¹Department of Genetics Case Western Reserve University, Cleveland, OH, USA

²Department of Chemistry, Case Western Reserve University, Cleveland, OH, USA

³Department of Chemistry, Penn State University, University Park, PA, USA

⁴Program
on Developmental Endocrinology and Genetics, Eunice Kennedy Shriver
National Institute of Child Health and Human Development, National
Institutes of Health, Bethesda, MD, USA

⁵Department of Chemistry, Gothenburg University, Kemivägen 4, SE-41296 Gothenburg, Sweden

BMC Developmental Biology 2008,
8:120 [Open Access]

Abstract

Background

Primordial germ cells (PGCs) are the embryonic precursors of the
sperm and eggs. Environmental or genetic defects that alter PGC
development can impair fertility or cause formation of germ cell tumors.

Results

We demonstrate a novel role for cholesterol during germ cell
migration in mice. Cholesterol was measured in living tissue dissected
from mouse embryos and was found to accumulate within the developing
gonads as germ cells migrate to colonize these structures. Cholesterol
synthesis was blocked in culture by inhibiting the activity of HMG CoA
reductase (HMGCR) resulting in germ cell survival and migration
defects. These defects were rescued by co-addition of isoprenoids and
cholesterol, but neither compound alone was sufficient.

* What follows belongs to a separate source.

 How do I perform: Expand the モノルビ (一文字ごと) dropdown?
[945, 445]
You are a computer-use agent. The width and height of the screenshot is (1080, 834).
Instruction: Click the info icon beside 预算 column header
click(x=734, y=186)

In contrast,
loss of the last or penultimate enzyme in cholesterol biosynthesis did
not alter PGC numbers or position in vivo. However embryos that lack
these enzymes do not exhibit cholesterol defects at the stage at which
PGCs are migrating. This demonstrates that during gestation, the
cholesterol required for PGC migration can be supplied maternally.

Conclusion

In the mouse, cholesterol is required for PGC survival and motility.
It may act cell-autonomously by regulating clustering of growth factor
receptors within PGCs or non cell-autonomously by controlling release
of growth factors required for PGC guidance and survival.